Additionally, previous studies have demonstrated that the transmission of ARGs is associated with MGEs and the relationship between ARGs and MGEs is a hot topic in ARG studies (Wang et al., 2020a; Liu et al., 2021; Lin et al., 2021; Wang et al., 2020b). Therefore, the associated databases for MGE identification in metagenomic datasets must be constructed to address these issues. At present, several databases, including ACLAME (Leplae et al., 2004; Leplae et al., 2010), ISfinder Database (Siguier et al., 2006), ISsaga2 (Varani et al., 2011), INTEGRALL (Moura et al., 2009), Gypsy Database (GyDB) (Llorens et al., 2010), and a MGE database (https://github.com/KatariinaParnanen/MobileGeneticElementDatabase) (Pärnänen et al., 2018), have been constructed and applied to investigate the occurrence of ARGs and MGEs.

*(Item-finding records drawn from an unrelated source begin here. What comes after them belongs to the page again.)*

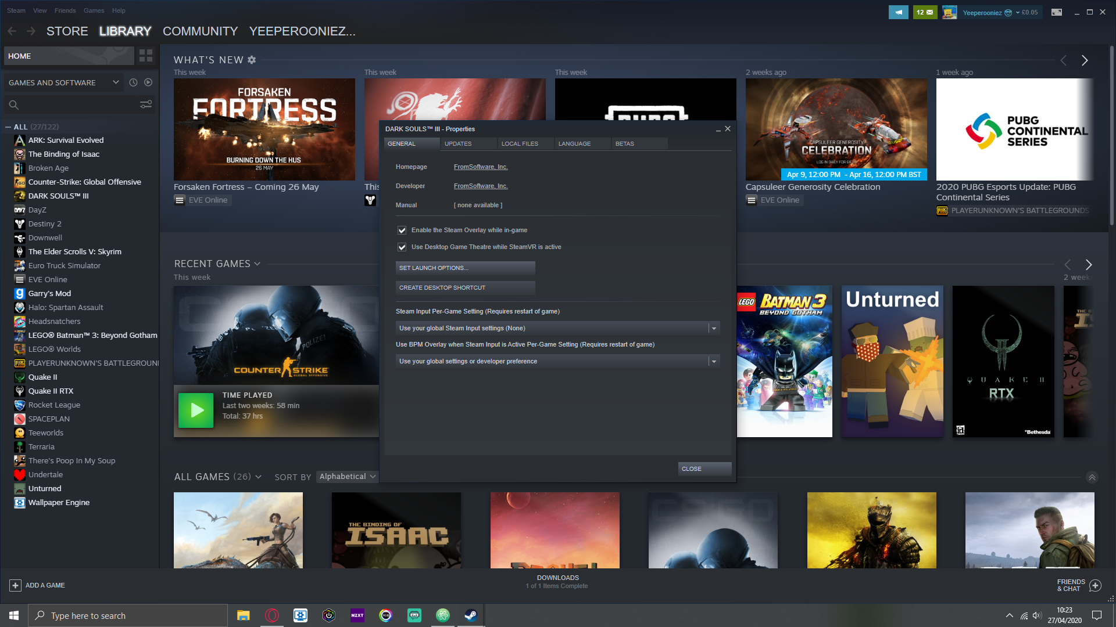Click the green Play button for Counter-Strike
This screenshot has height=627, width=1116.
pyautogui.click(x=196, y=410)
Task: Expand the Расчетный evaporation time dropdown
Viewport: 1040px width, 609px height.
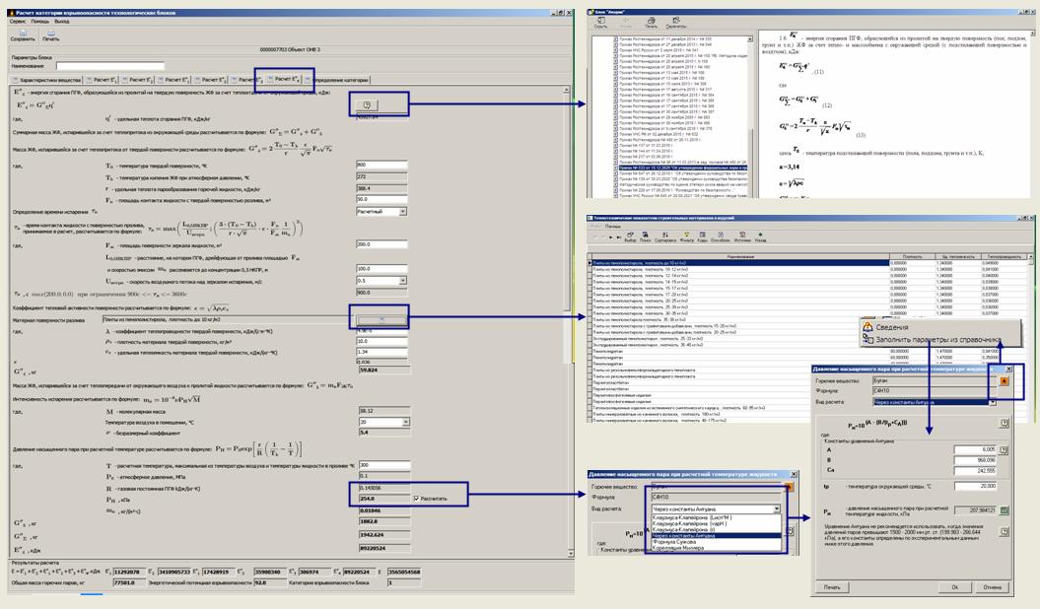Action: 402,212
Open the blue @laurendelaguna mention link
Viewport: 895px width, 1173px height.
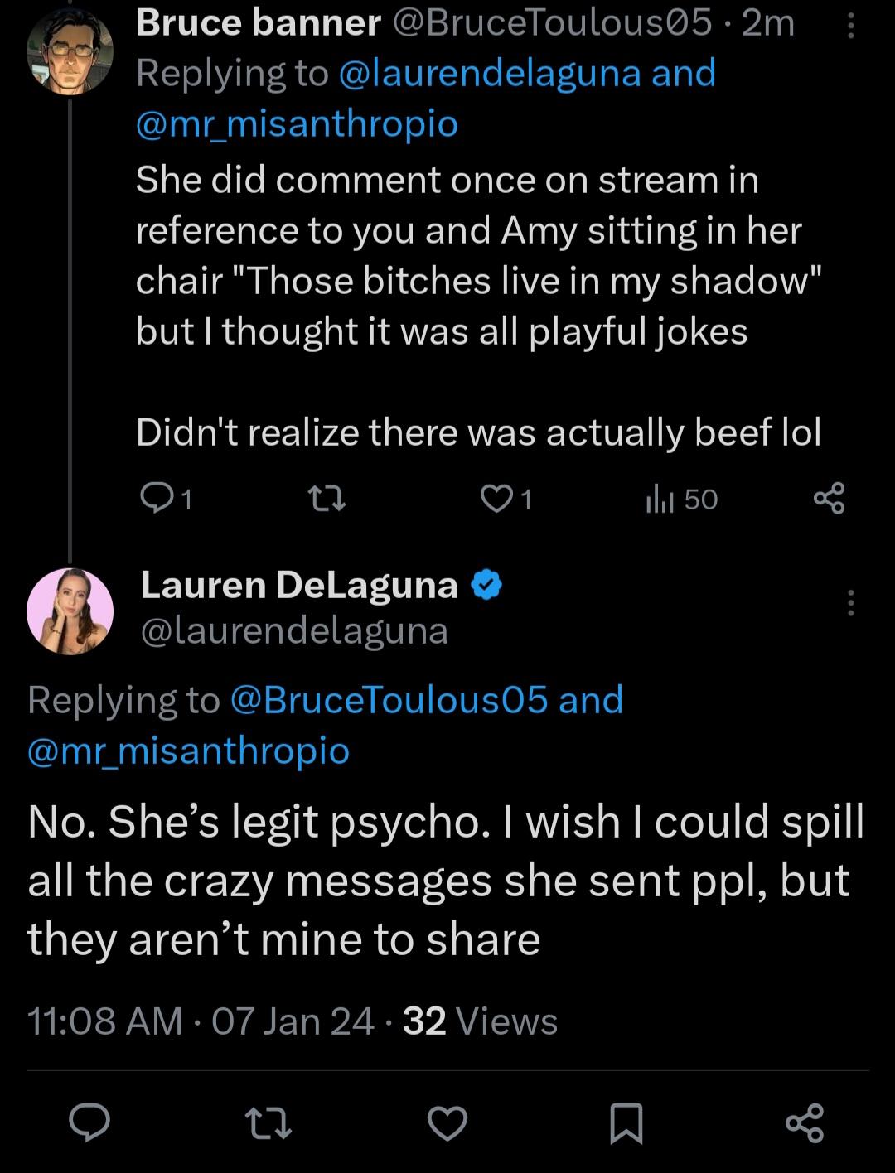[490, 73]
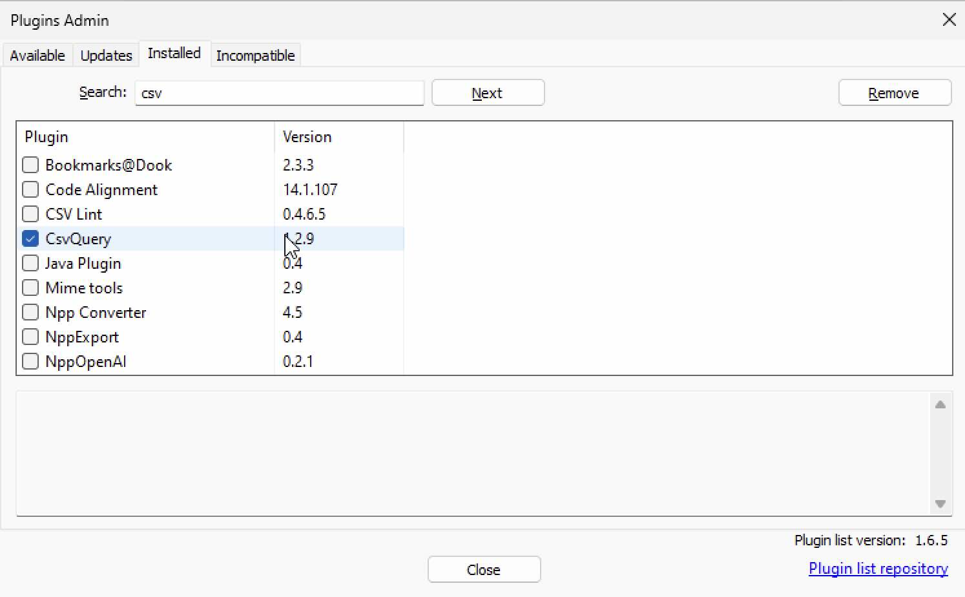Image resolution: width=965 pixels, height=597 pixels.
Task: Click the scrollbar down arrow
Action: point(940,503)
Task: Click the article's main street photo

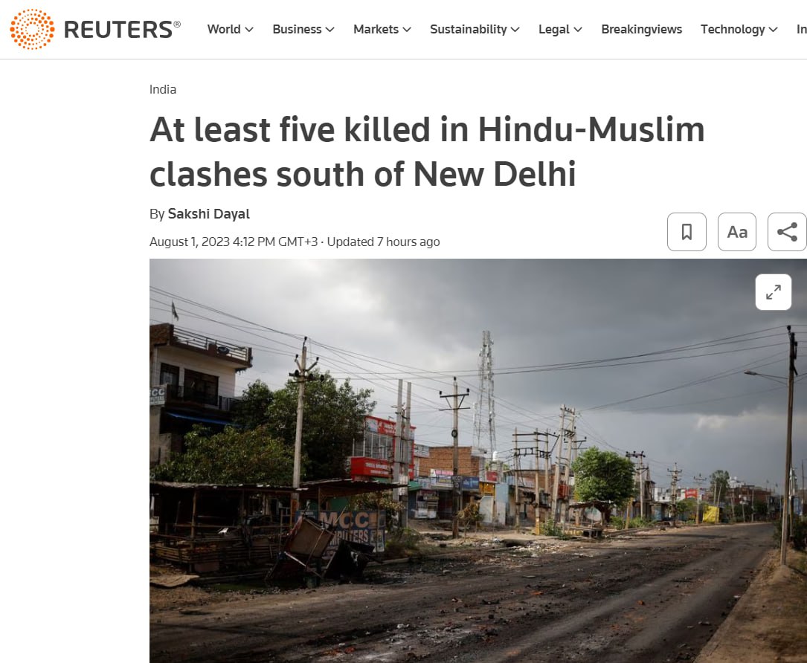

Together, these diverse ARG and MGE databases provide a powerful resource for identifying ARGs and MGEs, exploring the distribution of ARGs, investigating the relationship between ARGs and MGEs, and obtaining an in-depth understanding of ARG transmission that benefits their management.

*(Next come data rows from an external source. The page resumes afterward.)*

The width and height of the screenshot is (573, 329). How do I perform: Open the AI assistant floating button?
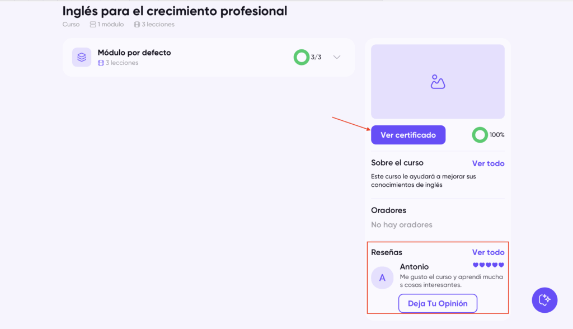pos(544,300)
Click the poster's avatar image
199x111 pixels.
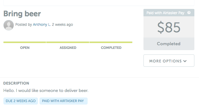pos(9,25)
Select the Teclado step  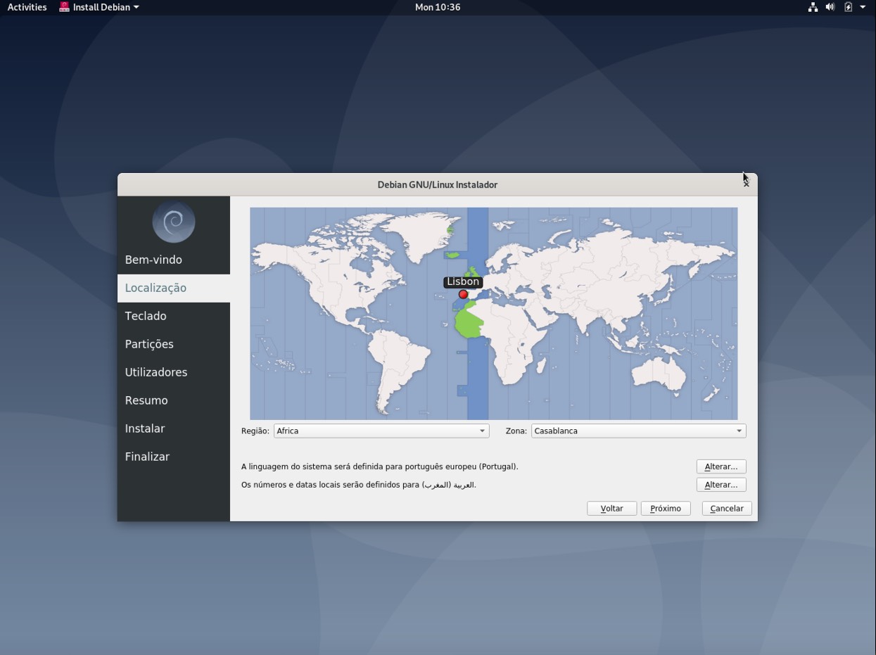[x=145, y=315]
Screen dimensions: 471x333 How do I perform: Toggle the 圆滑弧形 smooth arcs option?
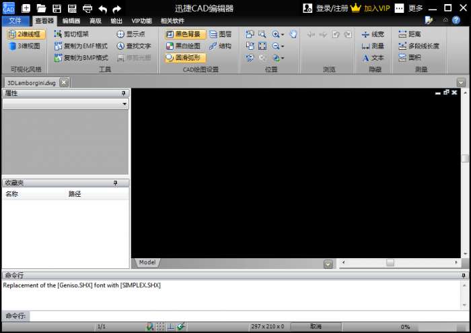(182, 58)
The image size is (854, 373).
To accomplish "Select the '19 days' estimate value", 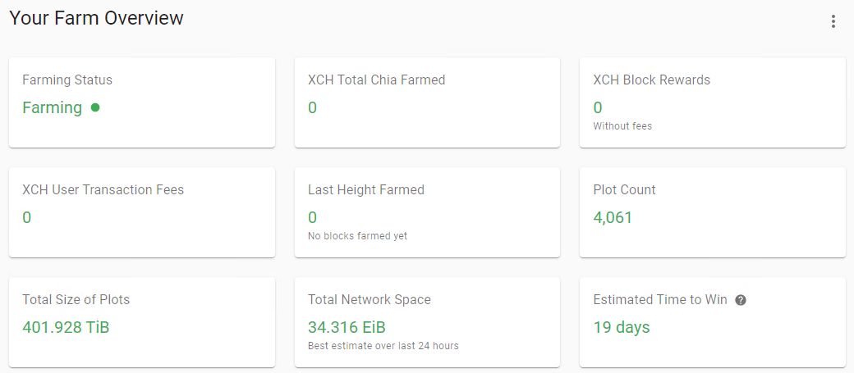I will [x=621, y=327].
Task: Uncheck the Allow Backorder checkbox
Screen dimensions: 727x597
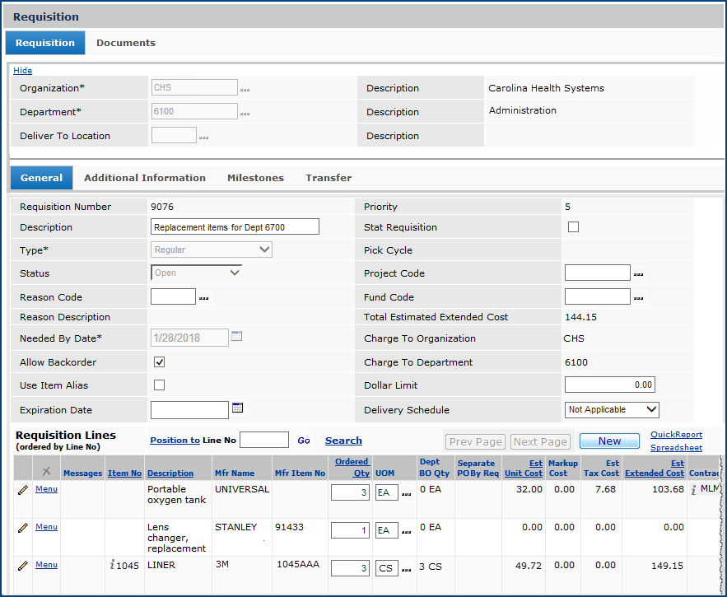Action: [160, 361]
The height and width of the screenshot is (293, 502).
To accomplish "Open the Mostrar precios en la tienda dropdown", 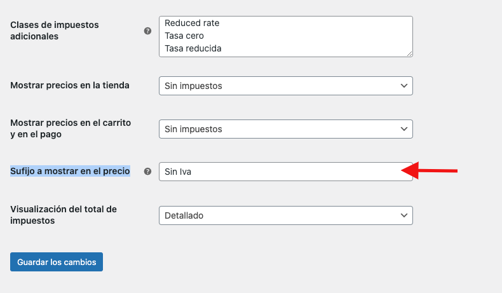I will pos(286,86).
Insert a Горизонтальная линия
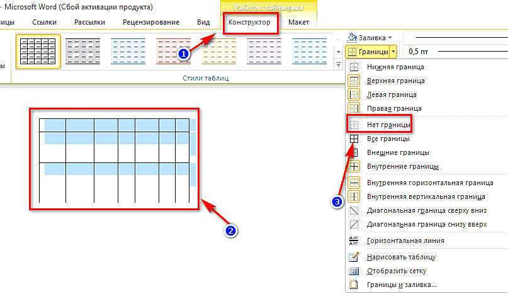The height and width of the screenshot is (294, 508). pyautogui.click(x=405, y=240)
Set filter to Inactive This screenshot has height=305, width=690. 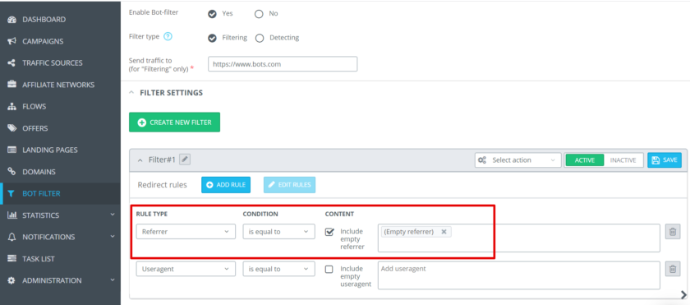(x=623, y=160)
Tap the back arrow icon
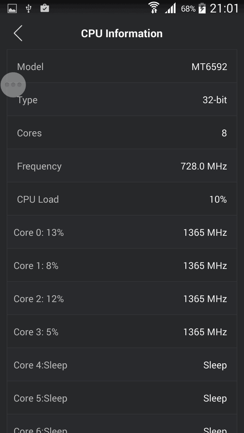The image size is (244, 433). click(18, 33)
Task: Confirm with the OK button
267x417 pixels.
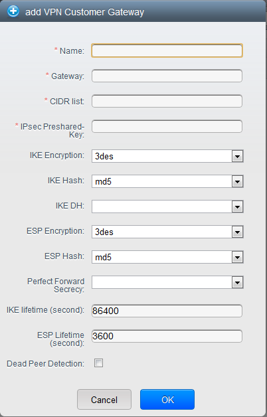Action: (167, 400)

Benchmarking of the Bioinformatic Tools and Databases Used for Antibiotics Resistance Gene Detection in Diverse Environments
Several bioinformatic tools, including Abricate (https://github.com/tseemann/abricate), DeepARG, and Blastx, and ARG databases, including ARG-ANNOT, Resfinder, CARD, DeepARG-DB, and SARG (v2.0), were benchmarked to determine which bioinformatic tools and ARG databases are suitable to detect potential ARGs in diverse environmental samples. In particular, three metagenomic datasets were collected for each of the five kinds of environmental niches chosen for benchmarking, namely, the water of lake (SRR14578319, SRR14578320, and SRR14578321), the sediment of lake (SRR14887730, SRR14887731, and SRR14887732), activated sludge (SRR14610228, SRR14610229, and SRR14610230), ocean (SRR14865845, SRR14865846, and SRR14865847), and human feces (SRR15032192, SRR15032193, and SRR15032194). Finally, 15 metagenomic datasets were downloaded from NCBI. The quality of these metagenomic datasets was controlled with Trimmomatic (Bolger et al., 2014) using the following parameters: TruSeq3-PE.fa:2:30:10, LEADING:3, TRAILING:3, SLIDINGWINDOW:5:20, and MINLEN:25, to obtain high-quality reads. High-quality reads were assembled by MEGAHIT (Li et al., 2016) with the following parameters: -meta-large and a k-mer list of 27, 37, 47, 57, 67, 77, 87, 97, 107, 117, and 127, to obtain the metagenomic contigs (contigs of length >500 bp were kept), and then the gene sequences and protein sequences were predicted with Prodigal (Hyatt et al., 2010). The nucleic acid sequences obtained from different environmental samples were searched against the ARG-ANNOT, Resfinder, and CARD databases by using Abriate and the potential ARGs were selected with similarity ≥80% and coverage ≥70%. Whereas, the potential ARGs identified with DeepARG (v2.0) were selected with default settings (similarity ≥80%), and the ARG candidates identified with Blastx against SARG databases (v2.0, protein sequences) were selected with similarity ≥80% and coverage ≥70%.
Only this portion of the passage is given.